-------- Supplied entries

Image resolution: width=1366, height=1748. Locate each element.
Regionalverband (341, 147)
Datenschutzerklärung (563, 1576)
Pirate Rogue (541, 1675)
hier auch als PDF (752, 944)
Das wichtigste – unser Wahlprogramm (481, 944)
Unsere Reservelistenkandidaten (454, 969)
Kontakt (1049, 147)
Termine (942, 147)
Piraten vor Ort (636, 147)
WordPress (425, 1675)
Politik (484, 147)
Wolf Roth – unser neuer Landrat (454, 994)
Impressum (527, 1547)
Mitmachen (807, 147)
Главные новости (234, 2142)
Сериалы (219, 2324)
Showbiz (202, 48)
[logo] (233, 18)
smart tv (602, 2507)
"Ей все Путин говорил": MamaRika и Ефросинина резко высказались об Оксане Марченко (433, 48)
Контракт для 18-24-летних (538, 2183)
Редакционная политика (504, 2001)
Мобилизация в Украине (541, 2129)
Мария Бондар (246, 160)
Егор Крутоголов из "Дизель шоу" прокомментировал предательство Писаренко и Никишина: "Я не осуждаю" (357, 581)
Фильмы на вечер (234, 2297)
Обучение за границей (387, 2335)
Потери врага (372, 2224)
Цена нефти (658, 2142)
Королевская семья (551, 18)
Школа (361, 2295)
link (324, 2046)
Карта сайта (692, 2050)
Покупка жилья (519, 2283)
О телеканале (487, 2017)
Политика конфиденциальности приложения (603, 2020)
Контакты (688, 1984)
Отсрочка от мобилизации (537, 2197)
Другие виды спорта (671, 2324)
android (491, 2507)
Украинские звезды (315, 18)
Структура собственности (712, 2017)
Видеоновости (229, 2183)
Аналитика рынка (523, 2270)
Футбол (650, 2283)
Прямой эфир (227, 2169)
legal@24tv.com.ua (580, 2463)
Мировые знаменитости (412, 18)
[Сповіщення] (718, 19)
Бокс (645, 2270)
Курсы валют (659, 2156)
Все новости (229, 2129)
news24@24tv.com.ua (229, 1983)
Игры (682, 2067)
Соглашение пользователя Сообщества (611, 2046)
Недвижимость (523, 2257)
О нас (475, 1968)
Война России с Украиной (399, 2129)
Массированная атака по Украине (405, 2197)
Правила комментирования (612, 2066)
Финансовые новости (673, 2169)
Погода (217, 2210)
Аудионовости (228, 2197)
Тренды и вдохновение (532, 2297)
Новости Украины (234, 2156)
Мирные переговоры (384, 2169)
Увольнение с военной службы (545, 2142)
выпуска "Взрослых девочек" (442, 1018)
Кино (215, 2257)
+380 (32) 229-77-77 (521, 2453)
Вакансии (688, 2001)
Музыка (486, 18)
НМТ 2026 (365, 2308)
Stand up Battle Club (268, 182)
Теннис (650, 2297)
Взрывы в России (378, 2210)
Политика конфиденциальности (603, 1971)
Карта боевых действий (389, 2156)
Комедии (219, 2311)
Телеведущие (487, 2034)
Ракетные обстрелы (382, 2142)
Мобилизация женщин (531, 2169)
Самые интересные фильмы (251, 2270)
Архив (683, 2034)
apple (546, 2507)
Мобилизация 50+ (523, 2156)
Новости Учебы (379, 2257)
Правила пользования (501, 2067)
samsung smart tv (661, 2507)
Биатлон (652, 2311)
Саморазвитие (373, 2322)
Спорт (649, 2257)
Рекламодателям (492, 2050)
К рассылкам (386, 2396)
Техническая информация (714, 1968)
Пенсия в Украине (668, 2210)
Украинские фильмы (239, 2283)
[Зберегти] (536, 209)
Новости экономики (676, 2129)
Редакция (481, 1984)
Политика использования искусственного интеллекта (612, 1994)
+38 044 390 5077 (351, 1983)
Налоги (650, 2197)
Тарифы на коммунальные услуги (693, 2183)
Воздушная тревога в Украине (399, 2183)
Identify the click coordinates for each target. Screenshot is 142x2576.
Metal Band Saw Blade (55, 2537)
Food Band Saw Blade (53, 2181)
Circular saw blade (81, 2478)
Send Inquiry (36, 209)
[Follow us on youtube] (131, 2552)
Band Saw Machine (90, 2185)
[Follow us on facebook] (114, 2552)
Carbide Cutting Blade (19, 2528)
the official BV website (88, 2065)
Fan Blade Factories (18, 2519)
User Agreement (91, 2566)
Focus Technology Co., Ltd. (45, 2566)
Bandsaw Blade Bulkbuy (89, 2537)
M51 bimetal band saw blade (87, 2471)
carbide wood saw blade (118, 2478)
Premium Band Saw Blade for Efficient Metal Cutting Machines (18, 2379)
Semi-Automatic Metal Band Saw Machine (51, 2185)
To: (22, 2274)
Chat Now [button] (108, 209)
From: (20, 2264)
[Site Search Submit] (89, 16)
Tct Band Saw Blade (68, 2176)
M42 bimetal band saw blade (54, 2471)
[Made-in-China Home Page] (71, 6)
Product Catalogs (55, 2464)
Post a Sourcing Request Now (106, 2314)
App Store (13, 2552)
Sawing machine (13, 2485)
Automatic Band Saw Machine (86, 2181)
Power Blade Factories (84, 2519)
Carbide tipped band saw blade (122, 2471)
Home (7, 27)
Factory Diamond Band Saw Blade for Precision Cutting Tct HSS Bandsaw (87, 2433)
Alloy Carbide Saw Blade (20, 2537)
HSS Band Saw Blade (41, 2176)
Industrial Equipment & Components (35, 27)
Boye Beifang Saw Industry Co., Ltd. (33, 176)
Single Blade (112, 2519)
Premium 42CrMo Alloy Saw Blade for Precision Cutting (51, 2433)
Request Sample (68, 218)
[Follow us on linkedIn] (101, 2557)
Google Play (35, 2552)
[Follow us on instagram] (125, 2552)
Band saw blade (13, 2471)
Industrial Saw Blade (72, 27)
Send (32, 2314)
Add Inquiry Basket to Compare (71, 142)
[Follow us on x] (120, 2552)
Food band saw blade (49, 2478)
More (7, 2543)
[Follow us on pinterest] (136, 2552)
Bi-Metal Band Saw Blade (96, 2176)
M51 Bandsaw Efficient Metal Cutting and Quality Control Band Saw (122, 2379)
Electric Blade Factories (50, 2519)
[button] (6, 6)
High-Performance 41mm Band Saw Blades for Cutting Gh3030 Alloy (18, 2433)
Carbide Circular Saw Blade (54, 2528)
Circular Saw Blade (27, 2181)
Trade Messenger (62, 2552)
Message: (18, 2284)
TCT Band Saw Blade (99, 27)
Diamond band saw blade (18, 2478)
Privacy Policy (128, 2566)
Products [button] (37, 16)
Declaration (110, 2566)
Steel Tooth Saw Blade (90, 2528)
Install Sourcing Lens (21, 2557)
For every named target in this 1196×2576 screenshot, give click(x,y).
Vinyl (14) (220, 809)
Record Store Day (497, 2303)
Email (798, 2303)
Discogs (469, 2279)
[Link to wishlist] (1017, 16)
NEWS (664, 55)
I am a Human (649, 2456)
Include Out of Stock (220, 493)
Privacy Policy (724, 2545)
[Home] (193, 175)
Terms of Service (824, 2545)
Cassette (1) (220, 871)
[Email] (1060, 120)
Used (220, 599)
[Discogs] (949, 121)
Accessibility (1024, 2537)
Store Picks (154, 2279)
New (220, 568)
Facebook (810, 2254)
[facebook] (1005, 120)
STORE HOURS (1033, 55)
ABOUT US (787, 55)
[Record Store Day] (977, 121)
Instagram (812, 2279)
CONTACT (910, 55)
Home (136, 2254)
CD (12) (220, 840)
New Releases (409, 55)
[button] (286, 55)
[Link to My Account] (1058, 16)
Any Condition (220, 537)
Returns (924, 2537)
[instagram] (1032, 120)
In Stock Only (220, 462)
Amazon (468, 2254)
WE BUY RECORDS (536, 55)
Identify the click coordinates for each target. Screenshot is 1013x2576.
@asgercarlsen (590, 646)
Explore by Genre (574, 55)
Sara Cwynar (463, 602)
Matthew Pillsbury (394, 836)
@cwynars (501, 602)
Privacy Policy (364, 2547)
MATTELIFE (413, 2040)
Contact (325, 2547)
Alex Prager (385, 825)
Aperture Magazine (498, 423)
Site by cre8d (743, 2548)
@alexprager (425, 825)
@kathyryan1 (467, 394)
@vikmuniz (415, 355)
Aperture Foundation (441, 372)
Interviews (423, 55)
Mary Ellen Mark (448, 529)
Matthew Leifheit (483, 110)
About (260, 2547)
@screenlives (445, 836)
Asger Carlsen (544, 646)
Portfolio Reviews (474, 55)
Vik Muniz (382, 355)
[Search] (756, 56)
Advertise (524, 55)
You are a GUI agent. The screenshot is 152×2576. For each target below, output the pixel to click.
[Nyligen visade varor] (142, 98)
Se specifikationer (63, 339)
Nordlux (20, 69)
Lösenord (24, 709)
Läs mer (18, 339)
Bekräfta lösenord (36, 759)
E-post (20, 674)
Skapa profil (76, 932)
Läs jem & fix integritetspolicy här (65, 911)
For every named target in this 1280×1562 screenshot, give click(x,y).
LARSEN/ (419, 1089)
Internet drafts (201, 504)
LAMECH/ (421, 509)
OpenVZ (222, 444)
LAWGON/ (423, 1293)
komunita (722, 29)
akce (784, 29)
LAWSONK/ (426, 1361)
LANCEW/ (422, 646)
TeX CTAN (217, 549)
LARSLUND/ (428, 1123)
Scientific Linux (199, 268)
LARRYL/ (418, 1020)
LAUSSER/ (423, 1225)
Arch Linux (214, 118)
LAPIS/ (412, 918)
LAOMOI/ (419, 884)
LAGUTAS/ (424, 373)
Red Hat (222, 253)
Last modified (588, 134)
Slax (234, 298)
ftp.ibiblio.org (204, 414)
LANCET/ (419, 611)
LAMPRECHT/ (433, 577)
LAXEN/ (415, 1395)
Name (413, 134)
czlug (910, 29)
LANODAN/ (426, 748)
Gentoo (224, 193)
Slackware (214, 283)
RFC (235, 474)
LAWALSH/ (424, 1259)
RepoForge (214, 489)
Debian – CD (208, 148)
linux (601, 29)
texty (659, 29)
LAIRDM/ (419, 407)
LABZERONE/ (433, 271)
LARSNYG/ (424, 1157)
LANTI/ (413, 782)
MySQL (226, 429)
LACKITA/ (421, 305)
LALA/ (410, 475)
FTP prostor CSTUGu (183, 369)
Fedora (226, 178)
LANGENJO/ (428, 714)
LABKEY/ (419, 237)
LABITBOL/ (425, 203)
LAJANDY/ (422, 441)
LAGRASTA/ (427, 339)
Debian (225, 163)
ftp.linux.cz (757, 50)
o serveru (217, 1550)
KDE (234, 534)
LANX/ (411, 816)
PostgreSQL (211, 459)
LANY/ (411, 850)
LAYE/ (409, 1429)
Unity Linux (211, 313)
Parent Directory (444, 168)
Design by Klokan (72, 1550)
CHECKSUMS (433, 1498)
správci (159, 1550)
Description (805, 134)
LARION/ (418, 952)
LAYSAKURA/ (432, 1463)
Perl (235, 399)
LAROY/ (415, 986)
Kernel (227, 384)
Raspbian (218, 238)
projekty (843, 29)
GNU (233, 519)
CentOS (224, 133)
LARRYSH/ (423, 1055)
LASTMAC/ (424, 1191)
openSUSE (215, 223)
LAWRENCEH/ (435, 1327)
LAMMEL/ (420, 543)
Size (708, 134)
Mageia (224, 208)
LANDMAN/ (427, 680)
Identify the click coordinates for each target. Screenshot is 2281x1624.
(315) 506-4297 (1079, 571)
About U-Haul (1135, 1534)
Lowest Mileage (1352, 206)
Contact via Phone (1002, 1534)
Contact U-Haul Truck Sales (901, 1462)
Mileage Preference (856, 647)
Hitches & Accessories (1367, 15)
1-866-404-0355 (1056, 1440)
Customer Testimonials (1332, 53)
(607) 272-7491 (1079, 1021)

----------------

Task to carry out =>
Reproduce word for word the material above, beginning with the line that contains "Прямой эфир (227, 2169)" and ending with the line that contains "Мобилизация женщин (531, 2169)".

Result of the task =>
Прямой эфир (227, 2169)
legal@24tv.com.ua (580, 2463)
Мировые знаменитости (412, 18)
[Сповіщення] (718, 19)
Бокс (645, 2270)
Курсы валют (659, 2156)
Все новости (229, 2129)
news24@24tv.com.ua (229, 1983)
Игры (682, 2067)
Соглашение пользователя Сообщества (611, 2046)
Недвижимость (523, 2257)
О нас (475, 1968)
Война России с Украиной (399, 2129)
Массированная атака по Украине (405, 2197)
Правила комментирования (612, 2066)
Финансовые новости (673, 2169)
Погода (217, 2210)
Аудионовости (228, 2197)
Тренды и вдохновение (532, 2297)
Новости Украины (234, 2156)
Мирные переговоры (384, 2169)
Увольнение с военной службы (545, 2142)
выпуска "Взрослых девочек" (442, 1018)
Кино (215, 2257)
+380 (32) 229-77-77 (521, 2453)
Вакансии (688, 2001)
Музыка (486, 18)
НМТ 2026 (365, 2308)
Stand up Battle Club (268, 182)
Теннис (650, 2297)
Взрывы в России (378, 2210)
Политика конфиденциальности (603, 1971)
Карта боевых действий (389, 2156)
Комедии (219, 2311)
Телеведущие (487, 2034)
Ракетные обстрелы (382, 2142)
Мобилизация женщин (531, 2169)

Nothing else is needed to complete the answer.